Ratko Mladić wusste lange vor Srebrenica, dass er einen Völkermord begehen würde. "Leute, das ist Genozid!", verkündete er im Mai 1992 vor der Führungselite der damals illegal geschaffenen Separatistenregion Republika Srpska innerhalb von Bosnien-Herzegowina und fragte sich, wie man das später der Welt erklären sollte. Nachdem er sich 15 Jahre verstecken konnte und ihm zehn Jahre lang der Prozess gemacht wurde, ist Mladić nun in Den Haag rechtskräftig zu lebenslanger Haft verurteilt worden.

Ratko Mladić wurde in Den Haag rechtskräftig zu lebenslanger Haft verurteilt.
Foto: AFP/JERRY LAMPEN

Seine rassistische Ideologie ist in Südosteuropa jedoch heute so präsent wie in den 1990er-Jahren. Daran konnte auch die Arbeit des Internationalen Strafgerichtshofs für Ex-Jugoslawien nichts ändern. Mit zwei Millionen Dokumenten und tausenden Zeugenaussagen ist es die umfassendste historische Aufzeichnung von Kriegsverbrechen. Dennoch werden Mörder wie Mladić öffentlich verehrt, ihre Verbrechen werden geleugnet oder verdreht, weil es keinen politischen Willen gibt, mit jener Gesinnung aufzuräumen, die allein in Bosnien-Herzegowina zu 100.000 Toten und zwei Millionen Vertriebenen geführt hat.

# # # #

• _AUFGABENSTELLUNG 1_: Nennen Sie alle geografischen Namen, die im Artikel über Ratko Mladić als eigenständige Ortsangaben vorkommen, also nicht als Teil des Namens einer Institution. Führen Sie jeden Namen nur einmal auf.
Der Artikel und die Einträge sind voneinander unabhängiges Material.

# # # #

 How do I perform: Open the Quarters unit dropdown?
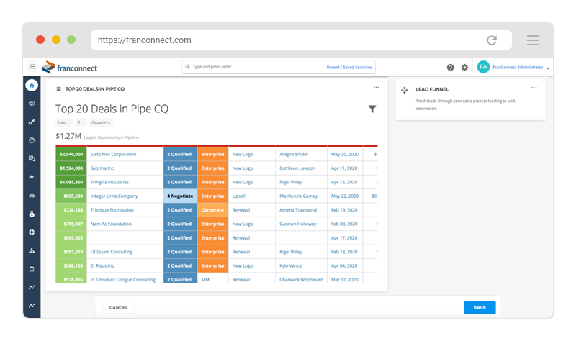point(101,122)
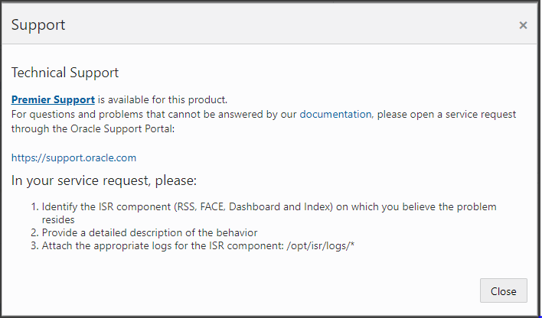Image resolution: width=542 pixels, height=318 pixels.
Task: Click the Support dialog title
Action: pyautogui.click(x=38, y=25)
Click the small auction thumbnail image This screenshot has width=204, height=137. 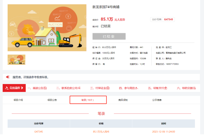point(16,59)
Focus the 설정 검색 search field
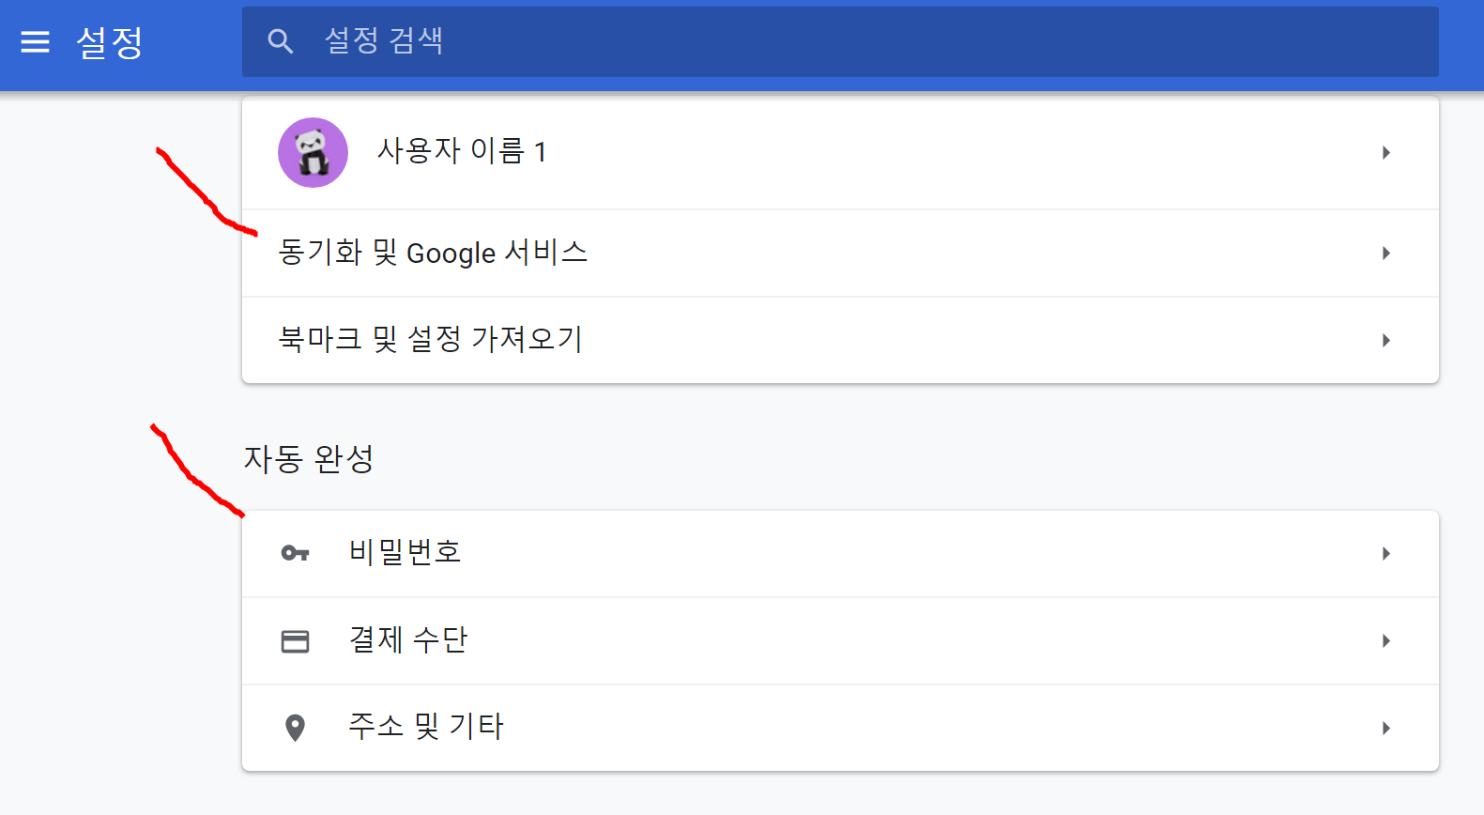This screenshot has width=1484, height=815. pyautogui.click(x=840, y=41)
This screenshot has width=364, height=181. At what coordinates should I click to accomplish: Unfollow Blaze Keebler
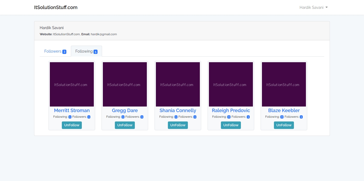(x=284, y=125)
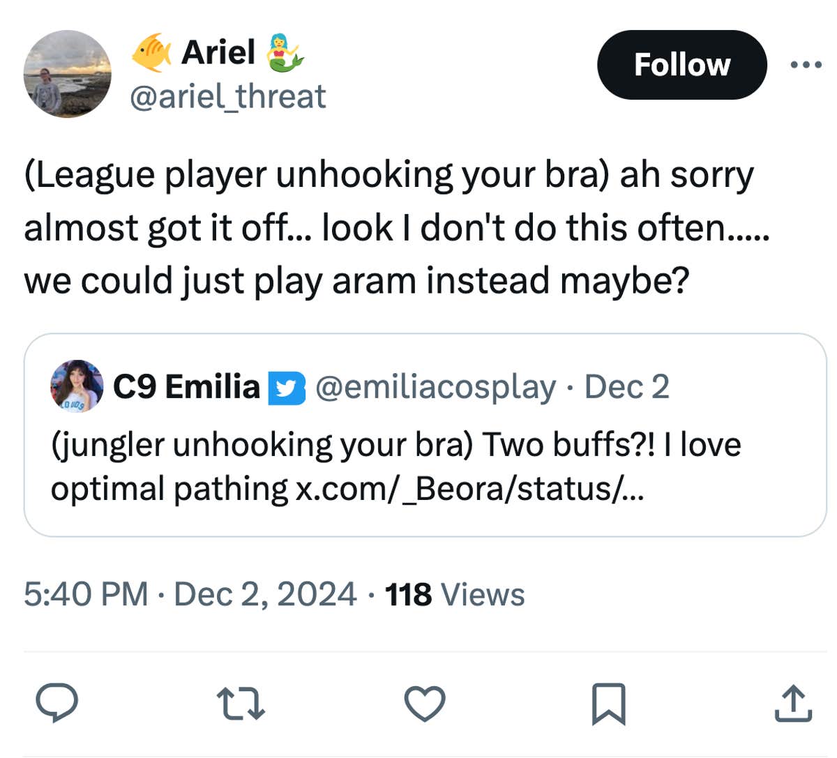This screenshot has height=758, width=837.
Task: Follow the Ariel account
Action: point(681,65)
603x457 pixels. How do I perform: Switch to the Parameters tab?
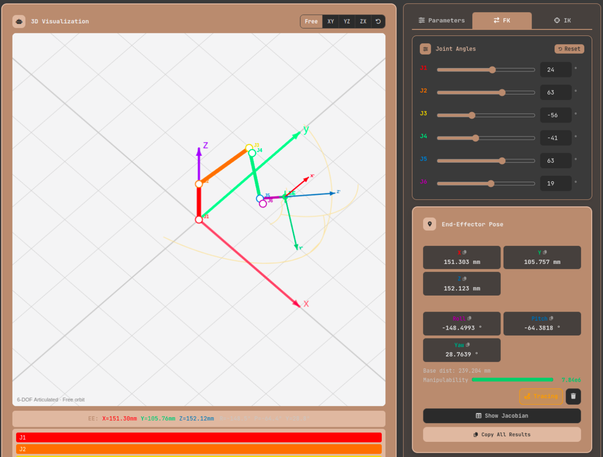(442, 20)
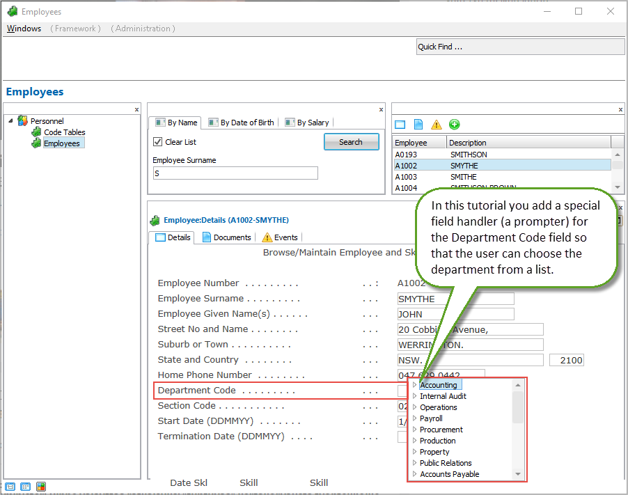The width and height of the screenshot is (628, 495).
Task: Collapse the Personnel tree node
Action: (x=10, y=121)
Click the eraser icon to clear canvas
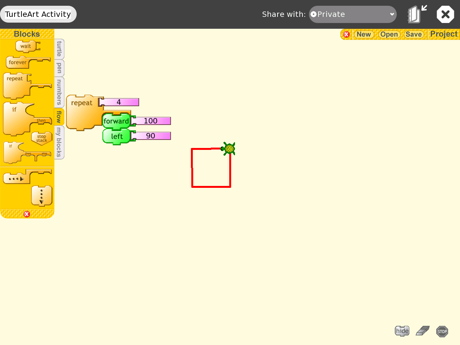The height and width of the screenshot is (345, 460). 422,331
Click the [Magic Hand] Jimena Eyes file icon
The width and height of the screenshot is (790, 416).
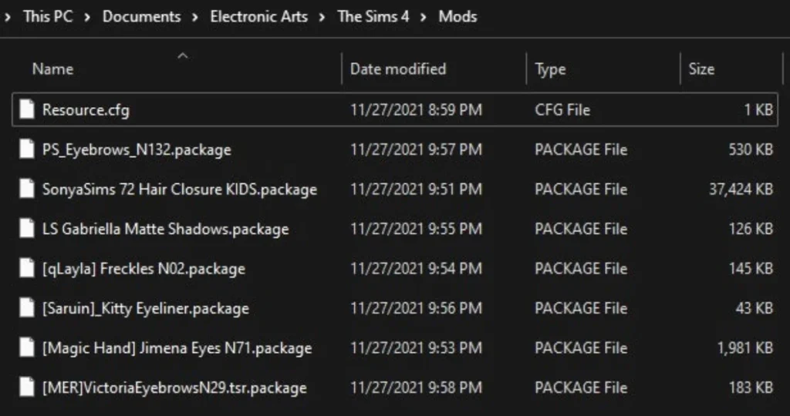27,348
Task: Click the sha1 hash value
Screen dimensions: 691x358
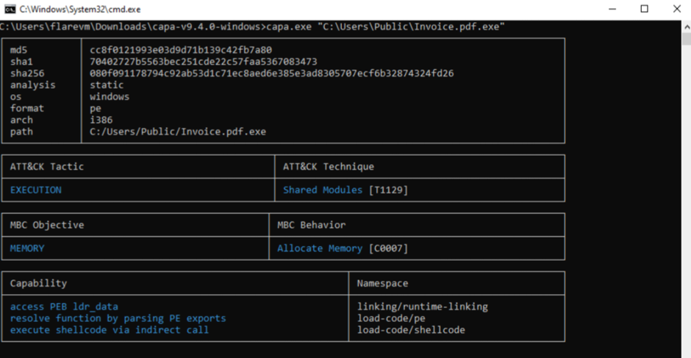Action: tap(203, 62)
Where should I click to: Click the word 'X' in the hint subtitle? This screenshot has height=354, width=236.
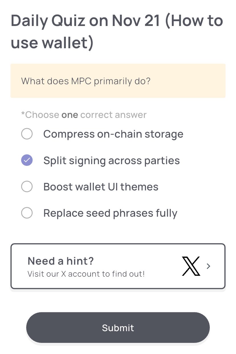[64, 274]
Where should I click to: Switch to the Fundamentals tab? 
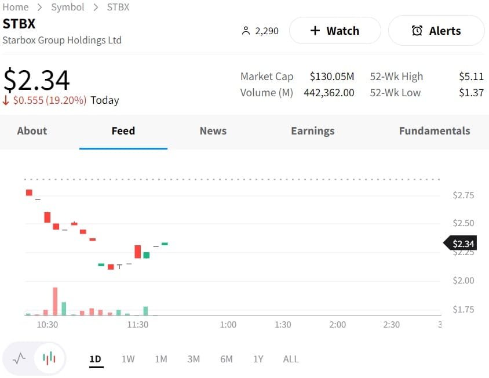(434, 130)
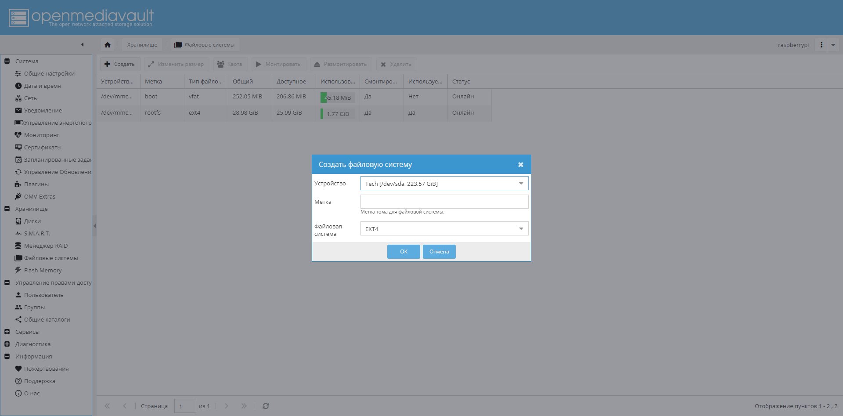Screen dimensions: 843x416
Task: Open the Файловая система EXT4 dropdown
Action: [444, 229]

# # # #

• _AUFGABENSTELLUNG 2_: Geben Sie die Einträge erneut wieder, beginnend mit der Zeile, die "Click the [Magic Hand] Jimena Eyes file icon" enthält, und endend mit dem letzten Eintrag. Ersetzen Sie dabei "Fundamentals" durch "Basics", ändern Sie sonst nichts und lassen Sie die Bilder weg.

• _ANTWORT 1_: Srebrenica, Republika Srpska, Bosnien-Herzegowina, Den Haag, Südosteuropa

• _ANTWORT 2_:
Click the [Magic Hand] Jimena Eyes file icon
The width and height of the screenshot is (790, 416).
27,348
Task: Click the sha1 hash value
Screen dimensions: 691x358
Action: tap(203, 62)
Where should I click to: Click the word 'X' in the hint subtitle? This screenshot has height=354, width=236.
[64, 274]
Where should I click to: Switch to the Basics tab? 
(434, 130)
Screen dimensions: 843x416
Task: Open the Файловая система EXT4 dropdown
Action: [444, 229]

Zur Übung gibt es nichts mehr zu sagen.